Work required - With nothing omitted, transcribe the entries exactly as written.
--- Data listing ---
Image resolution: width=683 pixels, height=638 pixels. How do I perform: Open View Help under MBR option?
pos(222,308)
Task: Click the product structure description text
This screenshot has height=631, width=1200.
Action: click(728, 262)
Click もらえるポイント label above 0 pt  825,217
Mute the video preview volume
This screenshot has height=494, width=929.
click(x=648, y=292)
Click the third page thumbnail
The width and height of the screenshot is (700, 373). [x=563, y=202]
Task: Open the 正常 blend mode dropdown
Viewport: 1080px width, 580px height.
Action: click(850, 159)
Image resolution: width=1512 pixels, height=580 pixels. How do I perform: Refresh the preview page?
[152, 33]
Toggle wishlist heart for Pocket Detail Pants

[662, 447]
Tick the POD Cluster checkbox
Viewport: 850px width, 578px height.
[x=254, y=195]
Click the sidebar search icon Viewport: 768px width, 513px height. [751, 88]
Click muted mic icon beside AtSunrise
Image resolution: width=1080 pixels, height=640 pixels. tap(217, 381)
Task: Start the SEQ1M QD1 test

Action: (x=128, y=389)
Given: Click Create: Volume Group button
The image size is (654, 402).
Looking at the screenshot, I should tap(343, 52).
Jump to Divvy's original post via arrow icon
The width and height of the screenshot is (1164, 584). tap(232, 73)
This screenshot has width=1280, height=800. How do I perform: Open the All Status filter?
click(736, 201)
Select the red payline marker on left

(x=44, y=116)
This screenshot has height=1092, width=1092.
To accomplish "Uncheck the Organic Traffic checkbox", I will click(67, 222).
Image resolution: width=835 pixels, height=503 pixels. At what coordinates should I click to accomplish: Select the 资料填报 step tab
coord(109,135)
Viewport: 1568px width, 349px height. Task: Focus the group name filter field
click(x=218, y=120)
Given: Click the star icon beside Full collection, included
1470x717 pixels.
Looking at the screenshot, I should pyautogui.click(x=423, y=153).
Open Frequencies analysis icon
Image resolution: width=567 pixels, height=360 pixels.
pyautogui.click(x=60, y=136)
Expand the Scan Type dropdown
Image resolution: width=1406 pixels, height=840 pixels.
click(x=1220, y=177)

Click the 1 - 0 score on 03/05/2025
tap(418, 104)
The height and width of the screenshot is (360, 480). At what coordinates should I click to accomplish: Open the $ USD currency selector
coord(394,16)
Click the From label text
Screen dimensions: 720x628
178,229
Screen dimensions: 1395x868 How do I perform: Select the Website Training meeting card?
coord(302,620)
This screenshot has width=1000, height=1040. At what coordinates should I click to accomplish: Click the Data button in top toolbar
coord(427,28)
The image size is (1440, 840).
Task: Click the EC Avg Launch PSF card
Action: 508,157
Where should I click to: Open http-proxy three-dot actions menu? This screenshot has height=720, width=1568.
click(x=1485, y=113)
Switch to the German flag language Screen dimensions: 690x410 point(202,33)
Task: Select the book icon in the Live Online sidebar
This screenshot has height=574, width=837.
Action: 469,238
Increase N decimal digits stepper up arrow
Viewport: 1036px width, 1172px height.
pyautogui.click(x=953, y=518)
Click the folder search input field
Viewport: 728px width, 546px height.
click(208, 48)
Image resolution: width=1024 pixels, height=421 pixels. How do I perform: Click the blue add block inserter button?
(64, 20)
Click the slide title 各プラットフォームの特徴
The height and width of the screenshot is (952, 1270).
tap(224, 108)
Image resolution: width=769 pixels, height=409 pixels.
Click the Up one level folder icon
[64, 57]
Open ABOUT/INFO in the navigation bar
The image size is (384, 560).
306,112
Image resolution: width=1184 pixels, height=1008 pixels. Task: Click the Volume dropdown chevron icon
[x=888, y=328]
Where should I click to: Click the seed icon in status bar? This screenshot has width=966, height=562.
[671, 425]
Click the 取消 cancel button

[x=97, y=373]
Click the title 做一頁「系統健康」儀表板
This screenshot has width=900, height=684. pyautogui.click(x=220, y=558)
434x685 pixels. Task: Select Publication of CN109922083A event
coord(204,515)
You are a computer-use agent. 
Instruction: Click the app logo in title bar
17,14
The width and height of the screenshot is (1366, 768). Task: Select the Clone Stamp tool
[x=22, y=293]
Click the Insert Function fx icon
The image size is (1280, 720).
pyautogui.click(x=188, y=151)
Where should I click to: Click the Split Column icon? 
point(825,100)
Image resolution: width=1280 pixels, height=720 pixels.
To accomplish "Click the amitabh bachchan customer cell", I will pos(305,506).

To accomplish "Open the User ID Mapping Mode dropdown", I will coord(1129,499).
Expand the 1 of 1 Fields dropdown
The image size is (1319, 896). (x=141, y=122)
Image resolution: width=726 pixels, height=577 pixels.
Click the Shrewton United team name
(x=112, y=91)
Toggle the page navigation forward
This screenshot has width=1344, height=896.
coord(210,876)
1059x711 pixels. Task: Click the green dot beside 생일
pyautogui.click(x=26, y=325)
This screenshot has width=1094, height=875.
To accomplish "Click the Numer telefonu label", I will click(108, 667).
---
Task solution -
Image resolution: width=683 pixels, height=638 pixels. How do I perform: Open View Help under MBR option?
pos(222,308)
Task: Click the product structure description text
This screenshot has height=631, width=1200.
Action: click(728, 262)
Click もらえるポイント label above 0 pt  825,217
Mute the video preview volume
This screenshot has height=494, width=929.
click(x=648, y=292)
Click the third page thumbnail
The width and height of the screenshot is (700, 373). [x=563, y=202]
Task: Open the 正常 blend mode dropdown
Viewport: 1080px width, 580px height.
Action: click(850, 159)
Image resolution: width=1512 pixels, height=580 pixels. How do I perform: Refresh the preview page?
[152, 33]
Toggle wishlist heart for Pocket Detail Pants

[662, 447]
Tick the POD Cluster checkbox
Viewport: 850px width, 578px height.
[x=254, y=195]
Click the sidebar search icon Viewport: 768px width, 513px height. [751, 88]
Click muted mic icon beside AtSunrise
Image resolution: width=1080 pixels, height=640 pixels. tap(217, 381)
Task: Start the SEQ1M QD1 test

Action: (x=128, y=389)
Given: Click Create: Volume Group button
The image size is (654, 402).
Looking at the screenshot, I should tap(343, 52).
Jump to Divvy's original post via arrow icon
The width and height of the screenshot is (1164, 584). tap(232, 73)
This screenshot has width=1280, height=800. How do I perform: Open the All Status filter?
click(736, 201)
Select the red payline marker on left

(x=44, y=116)
This screenshot has height=1092, width=1092.
To accomplish "Uncheck the Organic Traffic checkbox", I will click(67, 222).
Image resolution: width=835 pixels, height=503 pixels. At what coordinates should I click to accomplish: Select the 资料填报 step tab
coord(109,135)
Viewport: 1568px width, 349px height. Task: Focus the group name filter field
click(x=218, y=120)
Given: Click the star icon beside Full collection, included
1470x717 pixels.
Looking at the screenshot, I should pyautogui.click(x=423, y=153).
Open Frequencies analysis icon
Image resolution: width=567 pixels, height=360 pixels.
pyautogui.click(x=60, y=136)
Expand the Scan Type dropdown
Image resolution: width=1406 pixels, height=840 pixels.
click(x=1220, y=177)

Click the 1 - 0 score on 03/05/2025
tap(418, 104)
The height and width of the screenshot is (360, 480). At what coordinates should I click to accomplish: Open the $ USD currency selector
coord(394,16)
Click the From label text
Screen dimensions: 720x628
178,229
Screen dimensions: 1395x868 How do I perform: Select the Website Training meeting card?
coord(302,620)
This screenshot has width=1000, height=1040. At what coordinates should I click to accomplish: Click the Data button in top toolbar
coord(427,28)
The image size is (1440, 840).
Task: Click the EC Avg Launch PSF card
Action: 508,157
Where should I click to: Open http-proxy three-dot actions menu? This screenshot has height=720, width=1568.
click(x=1485, y=113)
Switch to the German flag language Screen dimensions: 690x410 point(202,33)
Task: Select the book icon in the Live Online sidebar
This screenshot has height=574, width=837.
Action: 469,238
Increase N decimal digits stepper up arrow
Viewport: 1036px width, 1172px height.
pyautogui.click(x=953, y=518)
Click the folder search input field
Viewport: 728px width, 546px height.
click(208, 48)
Image resolution: width=1024 pixels, height=421 pixels. How do I perform: Click the blue add block inserter button?
(64, 20)
Click the slide title 各プラットフォームの特徴
The height and width of the screenshot is (952, 1270).
tap(224, 108)
Image resolution: width=769 pixels, height=409 pixels.
Click the Up one level folder icon
[64, 57]
Open ABOUT/INFO in the navigation bar
The image size is (384, 560).
306,112
Image resolution: width=1184 pixels, height=1008 pixels. Task: Click the Volume dropdown chevron icon
[x=888, y=328]
Where should I click to: Click the seed icon in status bar? This screenshot has width=966, height=562.
[671, 425]
Click the 取消 cancel button

[x=97, y=373]
Click the title 做一頁「系統健康」儀表板
This screenshot has width=900, height=684. pyautogui.click(x=220, y=558)
434x685 pixels. Task: Select Publication of CN109922083A event
coord(204,515)
You are a computer-use agent. 
Instruction: Click the app logo in title bar
17,14
The width and height of the screenshot is (1366, 768). Task: Select the Clone Stamp tool
[x=22, y=293]
Click the Insert Function fx icon
The image size is (1280, 720).
pyautogui.click(x=188, y=151)
Where should I click to: Click the Split Column icon? 
point(825,100)
Image resolution: width=1280 pixels, height=720 pixels.
To accomplish "Click the amitabh bachchan customer cell", I will pos(305,506).

To accomplish "Open the User ID Mapping Mode dropdown", I will coord(1129,499).
Expand the 1 of 1 Fields dropdown
The image size is (1319, 896). (x=141, y=122)
Image resolution: width=726 pixels, height=577 pixels.
Click the Shrewton United team name
(x=112, y=91)
Toggle the page navigation forward
This screenshot has width=1344, height=896.
coord(210,876)
1059x711 pixels. Task: Click the green dot beside 생일
pyautogui.click(x=26, y=325)
This screenshot has width=1094, height=875.
To accomplish "Click the Numer telefonu label", I will click(108, 667).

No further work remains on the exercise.